Your guess is as good as mine
I have no idea (not a lactate tester) but my coach never assigns anything longer than 10 minutes, and we keep pulling ftp up and up. The number of intervals depend on recovery budget, and mine is pretty low so we don’t dip far. For example he was both happy and unhappy when I didn’t follow the plan and turned a 10-minute pacing effort into an all-time best 20-minute (not full gas). His whole approach is about the minimum to elicit adaptations. And he dog foods.
What you’re describing is something I’ve done to myself inadvertently with run/bike.
Focus on bike, run gets mostly fatigued legs… focus on run, bike on fatigued legs.
Last year and this im trying a 14 day cycle which alternates r/bike. Week 1 is 4 run, 3 bike, werk 2 is 4 bike 3 run but keep the training targets the same day of the week. Wed, thurs, sat harder work, sun easy but longer. Mon tues super easy recovery pace, friday easy aerobic.
Also from someone who uses lactate… if what you’re doing is already working you probably wont be changing much and it’ll validate what you’re already doing. It can introduce subtle nuance to your training and verification but at their level, the smallest difference they can gain is beneficial. In amateur racing, most of the pointy end are separated by minutes in an oly. 2 minutes at the olympics can be 20 place or more.
Average? No.
I guess I’m above average (but nowhere near elite) for Olympic and I don’t do them.
I do double days, I do double days of sweet spot and vo2max, or endurance/endurance. I also split up my long run days into two runs. Cant think of a time I’ve done double threshold except in race simulations.
For me, and I suspect most, it’s more about getting the variety of training done with enough recovery than it is about finding a magic combination.
I’m curious - I’ve just gone into build where 2 of the bike workouts are classed as threshold, and one vo2.
My rating is very low on threshold, 1.2 but my vo2max is high 6.0.
I might start doing short thresholds in the pm after the planned am threshold session.
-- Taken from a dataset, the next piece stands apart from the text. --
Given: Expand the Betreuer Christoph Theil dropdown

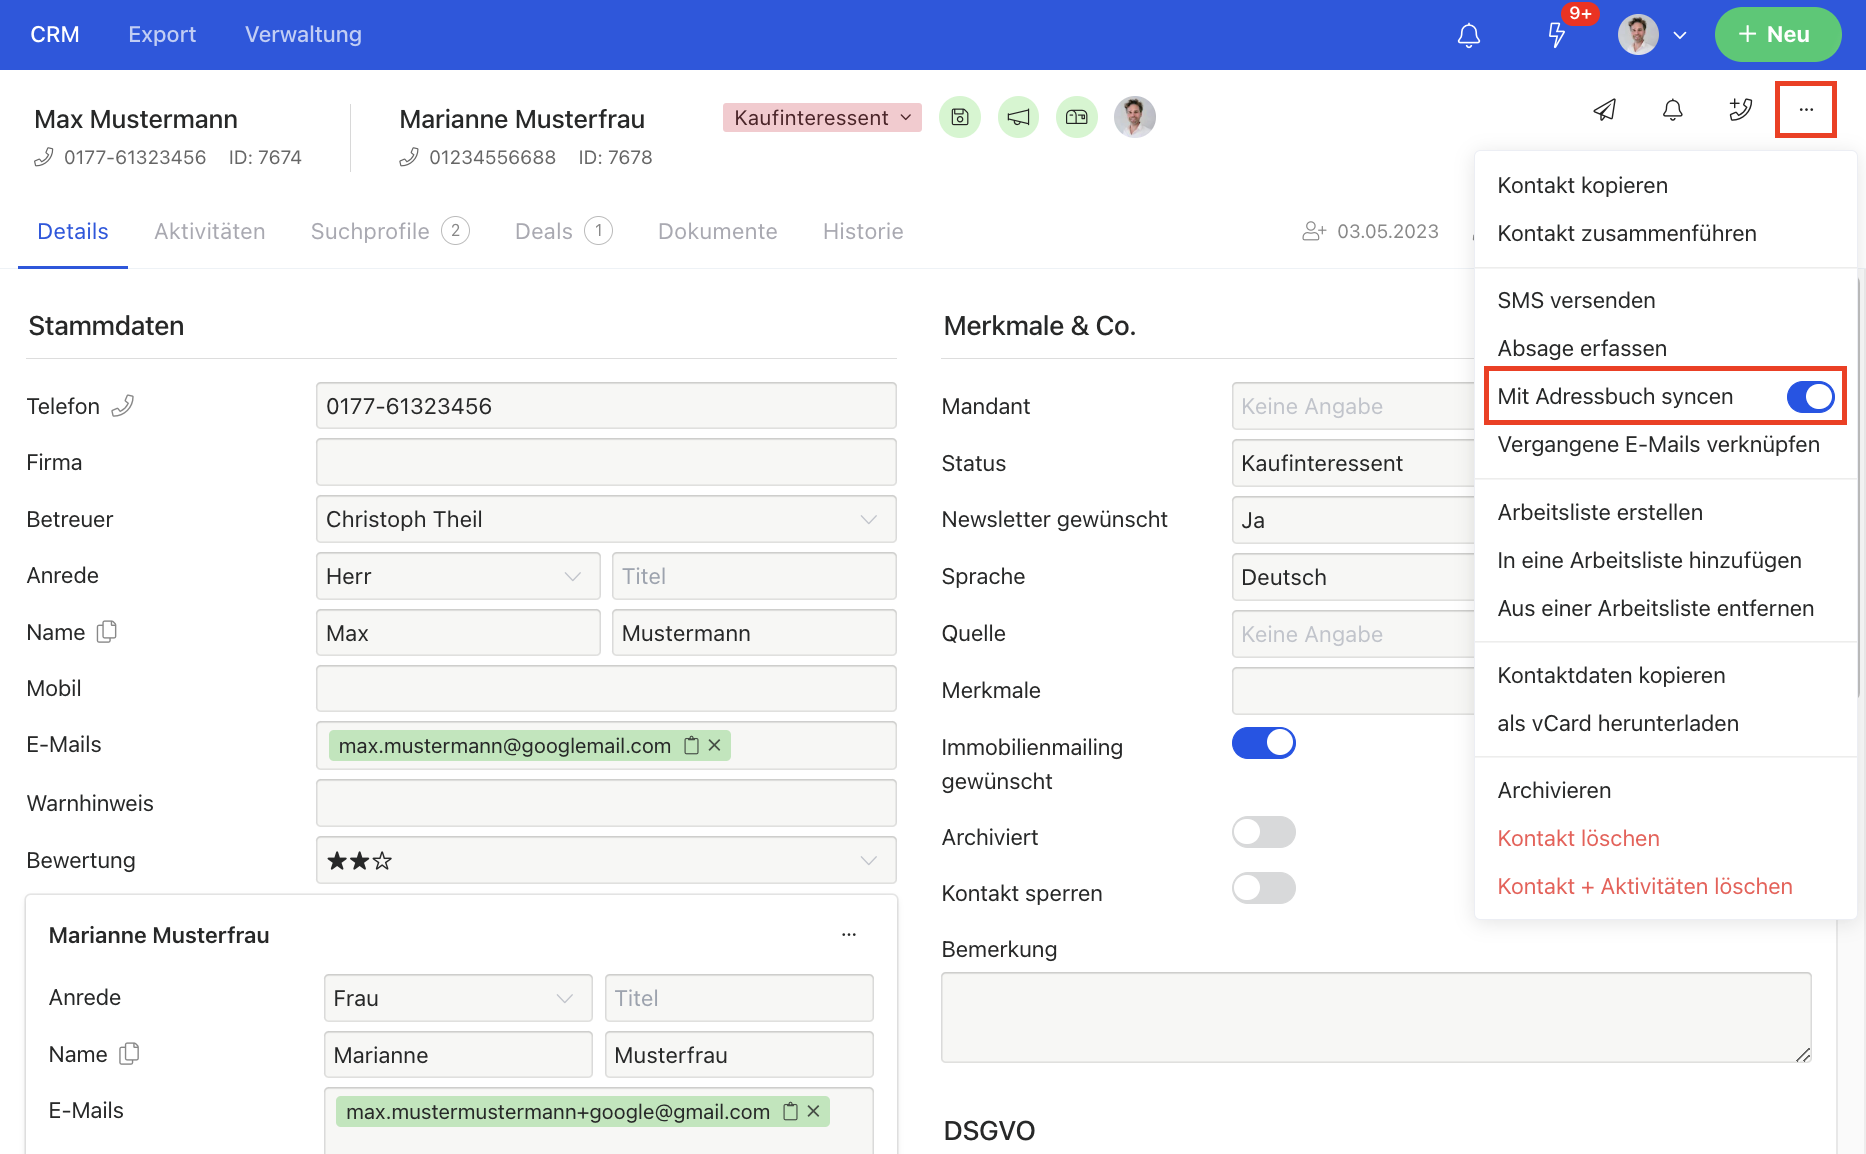Looking at the screenshot, I should click(x=605, y=520).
@Brennus was there any particular protocol “out there”?
I would say, many! I don’t think I have the middle distance chops to advise on this matter…but runners I talked to generally are doing 4 or 5 minute repeats in the morning with 60 second rest & then 1 or 2 or 3 minute repeats in the afternoon…again with 60 seconds rest. And then the number of repeats depends on the relative fitness of the athlete.
But the main point is keeping blood lactate at around that 3mmol level. So, most runners don’t know what a similar cycling intensity feels like and most cyclists don’t know what 3mmol feels like…but my experience futzing around with a lactate meter…if I did 4x5 minutes w/60sec and at the end of all that my blood lactate was more than 2mmol but right around 3mmol that’s probably a sweetspot workout. Not really threshold.
So that’s really the point of this thread. The middle distance guys tell me double threshold days let them train a lot more volume at that intensity. Well, yeah, because it’s sweet spot intensity. That’s how sweet spot works. But probably not because you’re doing split workouts.
I was just wondering if anybody here would volunteer that they’d tried the method and their perception matched mine.
without form deteriorating, and decreasing the likelihood of injury. Thats the point I see from top coaches.
Well I did vo2 am and threshold pm 8hrs apart
The reason I do it is because I figure if I am rested and able, then it reignites the signalling to the body to adapt and change.
If I wake up in the morning unable to run, I’ve over cooked it.
I don’t think switching sports makes much sense until you are overdoing it. Because then you’re switching other adaptations on.
As a multisport athlete you do need to balance hard days, but have three sports. So bunching different sports within a hard window allows you to truly recover between those hard days. You’ve got to balance the cns fatigue or else you can get stuck in the “never hard as it should be” to drive further development.